Greece wastes public money on unsustainable river diversion

A recent Government decision approving an additional €500,000 for more studies on the River Acheloos diversion to the plain of Thessaly has been heavily criticised as an outrageous waste of public money, especially in these hard times of austerity. This decision is part of a €500 million expenditure line titled “Ε064-Acheloos Diversion”, which is still included in the National Budget and is managed by the Ministry of Development.

Initially conceived in the late 1930’s, the pharaonic Acheloos diversion scheme has been the subject of six rulings by the Council of State, all of which render it illegal on environmental grounds. A seventh decision is pending, based on a preliminary ruling by the European Court of Justice, which regards the compatibility of the scheme’s legal basis with the EU’s Water Framework Directive (Case C-43/10). It is worth noting that the European Commission has refused to provide funding for the construction of the dams and the diversion tunnel since 1994. 

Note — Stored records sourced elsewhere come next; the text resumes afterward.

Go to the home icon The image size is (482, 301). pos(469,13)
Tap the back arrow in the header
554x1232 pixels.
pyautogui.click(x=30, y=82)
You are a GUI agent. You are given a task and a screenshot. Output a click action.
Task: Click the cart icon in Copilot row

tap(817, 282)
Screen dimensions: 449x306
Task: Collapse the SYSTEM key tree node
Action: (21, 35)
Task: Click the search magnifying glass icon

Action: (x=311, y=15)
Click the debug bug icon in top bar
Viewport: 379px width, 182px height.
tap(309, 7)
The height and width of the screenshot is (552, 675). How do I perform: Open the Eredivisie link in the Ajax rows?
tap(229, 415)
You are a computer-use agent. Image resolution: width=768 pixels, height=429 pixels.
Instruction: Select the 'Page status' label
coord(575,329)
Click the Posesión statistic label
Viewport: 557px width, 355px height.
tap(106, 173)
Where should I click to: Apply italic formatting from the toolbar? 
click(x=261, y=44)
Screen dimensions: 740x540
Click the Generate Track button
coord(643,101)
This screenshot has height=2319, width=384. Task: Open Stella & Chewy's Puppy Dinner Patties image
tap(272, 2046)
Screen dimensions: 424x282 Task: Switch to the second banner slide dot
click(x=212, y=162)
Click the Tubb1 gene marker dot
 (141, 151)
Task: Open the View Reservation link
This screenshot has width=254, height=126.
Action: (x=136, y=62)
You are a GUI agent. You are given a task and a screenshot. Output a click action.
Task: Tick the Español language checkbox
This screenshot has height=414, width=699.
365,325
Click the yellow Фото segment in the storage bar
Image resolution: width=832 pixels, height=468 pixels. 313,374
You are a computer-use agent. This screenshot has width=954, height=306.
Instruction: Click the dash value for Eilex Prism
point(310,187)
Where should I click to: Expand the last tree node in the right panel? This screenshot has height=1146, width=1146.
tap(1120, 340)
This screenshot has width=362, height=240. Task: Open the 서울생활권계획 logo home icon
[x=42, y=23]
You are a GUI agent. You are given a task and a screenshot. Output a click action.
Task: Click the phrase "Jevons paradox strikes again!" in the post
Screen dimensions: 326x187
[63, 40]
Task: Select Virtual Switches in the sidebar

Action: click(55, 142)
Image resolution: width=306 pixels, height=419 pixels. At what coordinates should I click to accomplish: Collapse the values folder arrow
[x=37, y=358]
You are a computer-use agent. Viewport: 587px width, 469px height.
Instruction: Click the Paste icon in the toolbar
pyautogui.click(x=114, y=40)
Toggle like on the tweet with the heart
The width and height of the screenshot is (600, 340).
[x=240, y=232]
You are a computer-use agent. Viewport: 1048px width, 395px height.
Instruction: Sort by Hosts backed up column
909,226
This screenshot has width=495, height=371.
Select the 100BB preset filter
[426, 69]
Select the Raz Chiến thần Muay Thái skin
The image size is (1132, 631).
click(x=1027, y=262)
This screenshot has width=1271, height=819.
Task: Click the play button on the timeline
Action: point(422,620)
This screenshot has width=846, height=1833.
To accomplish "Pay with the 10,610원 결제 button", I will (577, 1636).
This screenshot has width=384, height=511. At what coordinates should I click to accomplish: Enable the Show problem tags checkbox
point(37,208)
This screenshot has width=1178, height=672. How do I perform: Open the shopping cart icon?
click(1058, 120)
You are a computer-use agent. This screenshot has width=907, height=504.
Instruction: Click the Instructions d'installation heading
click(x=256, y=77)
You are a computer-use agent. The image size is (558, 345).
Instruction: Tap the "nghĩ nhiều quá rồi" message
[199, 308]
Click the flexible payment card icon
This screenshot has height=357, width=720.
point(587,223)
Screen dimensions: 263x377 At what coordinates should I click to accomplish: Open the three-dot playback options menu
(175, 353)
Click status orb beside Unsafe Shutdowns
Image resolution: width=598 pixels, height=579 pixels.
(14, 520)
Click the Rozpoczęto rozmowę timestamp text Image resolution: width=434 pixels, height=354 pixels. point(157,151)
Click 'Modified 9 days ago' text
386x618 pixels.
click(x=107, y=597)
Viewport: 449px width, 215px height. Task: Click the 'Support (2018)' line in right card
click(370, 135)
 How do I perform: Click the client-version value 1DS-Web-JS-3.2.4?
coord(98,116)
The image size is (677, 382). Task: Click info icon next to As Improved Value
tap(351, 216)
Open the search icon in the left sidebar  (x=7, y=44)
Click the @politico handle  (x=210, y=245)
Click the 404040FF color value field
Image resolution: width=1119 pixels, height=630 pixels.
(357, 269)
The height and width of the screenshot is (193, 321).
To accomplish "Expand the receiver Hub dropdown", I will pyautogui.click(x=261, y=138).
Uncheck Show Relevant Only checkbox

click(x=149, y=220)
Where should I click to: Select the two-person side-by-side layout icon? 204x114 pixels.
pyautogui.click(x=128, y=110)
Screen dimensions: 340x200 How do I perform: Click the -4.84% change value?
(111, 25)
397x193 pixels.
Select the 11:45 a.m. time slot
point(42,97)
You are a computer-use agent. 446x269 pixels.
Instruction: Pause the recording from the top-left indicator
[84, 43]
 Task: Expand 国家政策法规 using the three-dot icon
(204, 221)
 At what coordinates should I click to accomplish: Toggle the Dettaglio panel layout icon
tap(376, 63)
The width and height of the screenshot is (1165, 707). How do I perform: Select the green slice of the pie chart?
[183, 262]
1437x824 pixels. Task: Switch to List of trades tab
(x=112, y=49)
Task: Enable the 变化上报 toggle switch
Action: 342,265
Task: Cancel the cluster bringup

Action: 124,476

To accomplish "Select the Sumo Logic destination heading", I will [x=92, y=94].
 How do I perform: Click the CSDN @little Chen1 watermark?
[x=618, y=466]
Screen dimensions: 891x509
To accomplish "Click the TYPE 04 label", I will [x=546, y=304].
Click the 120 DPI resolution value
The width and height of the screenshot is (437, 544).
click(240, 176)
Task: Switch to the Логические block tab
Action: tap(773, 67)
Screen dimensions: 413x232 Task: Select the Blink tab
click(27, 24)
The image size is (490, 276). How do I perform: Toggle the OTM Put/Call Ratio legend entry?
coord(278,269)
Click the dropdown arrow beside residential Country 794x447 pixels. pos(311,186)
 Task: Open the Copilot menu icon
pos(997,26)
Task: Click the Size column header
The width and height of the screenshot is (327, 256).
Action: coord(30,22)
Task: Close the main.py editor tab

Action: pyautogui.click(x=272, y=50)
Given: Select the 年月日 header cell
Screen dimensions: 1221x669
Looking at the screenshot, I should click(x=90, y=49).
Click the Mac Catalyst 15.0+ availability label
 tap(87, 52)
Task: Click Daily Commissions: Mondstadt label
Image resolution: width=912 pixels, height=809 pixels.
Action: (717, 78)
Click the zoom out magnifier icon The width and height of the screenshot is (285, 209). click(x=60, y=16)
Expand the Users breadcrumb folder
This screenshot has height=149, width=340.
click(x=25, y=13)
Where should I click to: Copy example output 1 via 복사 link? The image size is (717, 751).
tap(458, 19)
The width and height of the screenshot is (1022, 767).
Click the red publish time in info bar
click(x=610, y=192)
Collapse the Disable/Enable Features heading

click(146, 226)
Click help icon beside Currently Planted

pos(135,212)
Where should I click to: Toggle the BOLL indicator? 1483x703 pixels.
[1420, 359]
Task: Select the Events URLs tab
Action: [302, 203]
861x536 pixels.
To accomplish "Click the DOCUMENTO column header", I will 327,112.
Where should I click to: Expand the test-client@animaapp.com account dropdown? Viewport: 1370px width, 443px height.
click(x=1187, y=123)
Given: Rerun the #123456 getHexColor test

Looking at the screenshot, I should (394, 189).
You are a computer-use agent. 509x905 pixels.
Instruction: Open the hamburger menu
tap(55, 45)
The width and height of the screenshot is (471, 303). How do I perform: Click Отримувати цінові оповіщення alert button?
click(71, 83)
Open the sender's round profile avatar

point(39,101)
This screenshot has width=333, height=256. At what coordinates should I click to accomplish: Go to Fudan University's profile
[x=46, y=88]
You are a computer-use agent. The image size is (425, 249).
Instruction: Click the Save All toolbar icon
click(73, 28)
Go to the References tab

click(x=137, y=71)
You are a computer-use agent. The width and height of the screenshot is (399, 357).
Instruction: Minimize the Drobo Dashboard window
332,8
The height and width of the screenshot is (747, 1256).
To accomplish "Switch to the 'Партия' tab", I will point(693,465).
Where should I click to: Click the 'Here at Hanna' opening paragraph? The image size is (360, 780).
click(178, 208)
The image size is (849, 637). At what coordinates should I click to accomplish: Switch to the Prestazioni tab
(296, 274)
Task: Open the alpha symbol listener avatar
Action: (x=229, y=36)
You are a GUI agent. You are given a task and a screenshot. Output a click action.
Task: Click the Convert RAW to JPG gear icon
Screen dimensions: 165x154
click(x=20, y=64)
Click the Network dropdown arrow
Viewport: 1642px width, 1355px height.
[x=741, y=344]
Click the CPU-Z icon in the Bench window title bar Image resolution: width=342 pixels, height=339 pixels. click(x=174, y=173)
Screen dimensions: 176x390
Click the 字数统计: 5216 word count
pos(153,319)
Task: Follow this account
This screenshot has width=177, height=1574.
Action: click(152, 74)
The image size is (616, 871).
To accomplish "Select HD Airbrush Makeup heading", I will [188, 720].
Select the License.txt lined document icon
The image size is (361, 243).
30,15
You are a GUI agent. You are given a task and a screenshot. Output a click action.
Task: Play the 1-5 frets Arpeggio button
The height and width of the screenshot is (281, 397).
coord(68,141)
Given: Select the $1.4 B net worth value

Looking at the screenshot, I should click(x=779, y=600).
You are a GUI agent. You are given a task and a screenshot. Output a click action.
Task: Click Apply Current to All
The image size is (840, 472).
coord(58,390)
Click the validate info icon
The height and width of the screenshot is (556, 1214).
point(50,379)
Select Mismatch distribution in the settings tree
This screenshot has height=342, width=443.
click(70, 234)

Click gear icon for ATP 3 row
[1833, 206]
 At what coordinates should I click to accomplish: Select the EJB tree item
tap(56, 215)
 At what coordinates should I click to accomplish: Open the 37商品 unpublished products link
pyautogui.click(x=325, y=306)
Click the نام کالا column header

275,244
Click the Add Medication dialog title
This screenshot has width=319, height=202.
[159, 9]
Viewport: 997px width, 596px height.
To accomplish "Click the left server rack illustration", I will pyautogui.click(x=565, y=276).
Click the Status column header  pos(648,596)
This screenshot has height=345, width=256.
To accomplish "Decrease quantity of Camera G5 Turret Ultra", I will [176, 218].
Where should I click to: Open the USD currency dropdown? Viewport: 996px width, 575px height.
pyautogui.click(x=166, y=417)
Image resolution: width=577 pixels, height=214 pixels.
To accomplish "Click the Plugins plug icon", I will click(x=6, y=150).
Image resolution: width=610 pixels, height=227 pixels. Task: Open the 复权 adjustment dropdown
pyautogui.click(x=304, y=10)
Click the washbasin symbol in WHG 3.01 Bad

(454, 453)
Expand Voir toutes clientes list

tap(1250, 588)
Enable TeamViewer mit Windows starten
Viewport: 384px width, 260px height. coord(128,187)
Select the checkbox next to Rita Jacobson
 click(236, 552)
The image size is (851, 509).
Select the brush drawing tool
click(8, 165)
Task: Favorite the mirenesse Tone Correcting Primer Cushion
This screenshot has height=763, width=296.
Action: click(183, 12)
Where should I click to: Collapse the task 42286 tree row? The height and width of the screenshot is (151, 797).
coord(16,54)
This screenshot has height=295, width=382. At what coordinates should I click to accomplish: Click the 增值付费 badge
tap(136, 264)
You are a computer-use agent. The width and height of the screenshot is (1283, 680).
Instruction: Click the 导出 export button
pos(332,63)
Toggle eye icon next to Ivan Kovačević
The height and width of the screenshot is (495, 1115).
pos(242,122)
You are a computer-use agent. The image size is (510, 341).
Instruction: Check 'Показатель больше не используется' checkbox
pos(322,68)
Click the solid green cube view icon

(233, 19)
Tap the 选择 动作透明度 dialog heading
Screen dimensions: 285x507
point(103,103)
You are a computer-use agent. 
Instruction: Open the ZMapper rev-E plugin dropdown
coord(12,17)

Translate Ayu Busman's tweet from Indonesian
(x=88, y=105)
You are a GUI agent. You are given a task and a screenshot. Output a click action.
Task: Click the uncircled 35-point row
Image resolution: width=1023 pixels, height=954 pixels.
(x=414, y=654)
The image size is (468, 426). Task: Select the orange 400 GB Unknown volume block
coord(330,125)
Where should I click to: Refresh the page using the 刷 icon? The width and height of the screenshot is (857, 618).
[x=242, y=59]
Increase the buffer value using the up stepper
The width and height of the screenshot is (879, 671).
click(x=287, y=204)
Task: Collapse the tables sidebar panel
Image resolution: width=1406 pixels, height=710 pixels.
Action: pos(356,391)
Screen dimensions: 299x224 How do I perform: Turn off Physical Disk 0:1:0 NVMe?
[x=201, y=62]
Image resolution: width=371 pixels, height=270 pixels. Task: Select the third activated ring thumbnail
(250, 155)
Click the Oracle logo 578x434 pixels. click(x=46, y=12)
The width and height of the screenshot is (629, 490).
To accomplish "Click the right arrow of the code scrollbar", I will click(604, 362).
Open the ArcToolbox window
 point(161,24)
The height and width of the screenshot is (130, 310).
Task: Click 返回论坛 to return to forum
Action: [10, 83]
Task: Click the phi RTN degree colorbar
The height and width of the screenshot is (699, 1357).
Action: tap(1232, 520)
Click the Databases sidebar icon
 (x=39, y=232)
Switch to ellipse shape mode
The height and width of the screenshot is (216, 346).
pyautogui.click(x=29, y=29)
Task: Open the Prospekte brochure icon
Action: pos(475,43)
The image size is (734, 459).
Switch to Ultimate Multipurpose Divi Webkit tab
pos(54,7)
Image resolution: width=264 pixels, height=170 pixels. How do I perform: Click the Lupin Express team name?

Aiming to enrich the notoriously mismanaged water resources of Thessaly, the Acheloos diversion has for decades fed visions of intensifying water demanding agriculture in the heavily farmed region of Thessaly.

According to the alliance of five NGOs that have been campaigning against the scheme since 1992, the Acheloos diversion is an environmental crime that will result in a waste of public money, without at all addressing the root causes of the farming crisis in Thessaly.